**WORK ITEM**
Count how many lines in the material below hold the word "will"; the reply is that number alone.

**INFORMATION SUPPLIED**
┌────────

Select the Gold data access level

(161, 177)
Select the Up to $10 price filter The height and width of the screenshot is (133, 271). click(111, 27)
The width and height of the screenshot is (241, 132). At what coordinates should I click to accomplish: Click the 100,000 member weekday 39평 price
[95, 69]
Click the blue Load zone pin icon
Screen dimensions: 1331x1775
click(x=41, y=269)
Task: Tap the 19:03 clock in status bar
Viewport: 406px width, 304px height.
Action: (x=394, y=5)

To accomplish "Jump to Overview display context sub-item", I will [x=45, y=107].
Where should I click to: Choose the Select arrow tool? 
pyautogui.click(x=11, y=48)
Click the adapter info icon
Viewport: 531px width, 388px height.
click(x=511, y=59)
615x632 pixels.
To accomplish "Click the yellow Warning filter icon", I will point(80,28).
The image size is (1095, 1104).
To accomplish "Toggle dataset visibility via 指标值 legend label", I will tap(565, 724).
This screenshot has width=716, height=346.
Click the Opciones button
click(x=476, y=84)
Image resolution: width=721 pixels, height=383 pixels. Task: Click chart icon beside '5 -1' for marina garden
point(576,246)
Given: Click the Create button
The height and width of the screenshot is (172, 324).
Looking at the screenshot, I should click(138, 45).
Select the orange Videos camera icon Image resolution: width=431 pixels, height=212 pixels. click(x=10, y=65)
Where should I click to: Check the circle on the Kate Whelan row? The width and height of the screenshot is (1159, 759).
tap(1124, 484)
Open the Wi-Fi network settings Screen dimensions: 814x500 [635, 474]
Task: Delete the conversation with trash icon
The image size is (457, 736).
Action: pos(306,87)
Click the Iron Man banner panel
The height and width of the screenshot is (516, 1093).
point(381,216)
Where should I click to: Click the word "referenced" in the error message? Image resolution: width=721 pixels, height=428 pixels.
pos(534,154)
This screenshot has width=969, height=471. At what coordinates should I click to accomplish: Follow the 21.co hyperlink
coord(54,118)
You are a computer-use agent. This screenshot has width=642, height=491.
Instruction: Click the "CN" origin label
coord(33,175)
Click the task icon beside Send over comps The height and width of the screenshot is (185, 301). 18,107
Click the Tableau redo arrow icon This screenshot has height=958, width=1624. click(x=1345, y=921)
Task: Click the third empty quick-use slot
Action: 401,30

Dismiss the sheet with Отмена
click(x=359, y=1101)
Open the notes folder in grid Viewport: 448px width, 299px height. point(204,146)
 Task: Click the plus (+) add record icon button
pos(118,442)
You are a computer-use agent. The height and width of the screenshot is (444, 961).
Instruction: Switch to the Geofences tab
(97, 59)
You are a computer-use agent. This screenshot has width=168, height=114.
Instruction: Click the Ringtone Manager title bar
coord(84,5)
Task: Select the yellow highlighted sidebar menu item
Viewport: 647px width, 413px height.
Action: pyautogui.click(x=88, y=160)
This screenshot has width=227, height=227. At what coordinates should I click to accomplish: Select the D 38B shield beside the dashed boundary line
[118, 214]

└────────

**OUTPUT FOR THIS EXERCISE**
3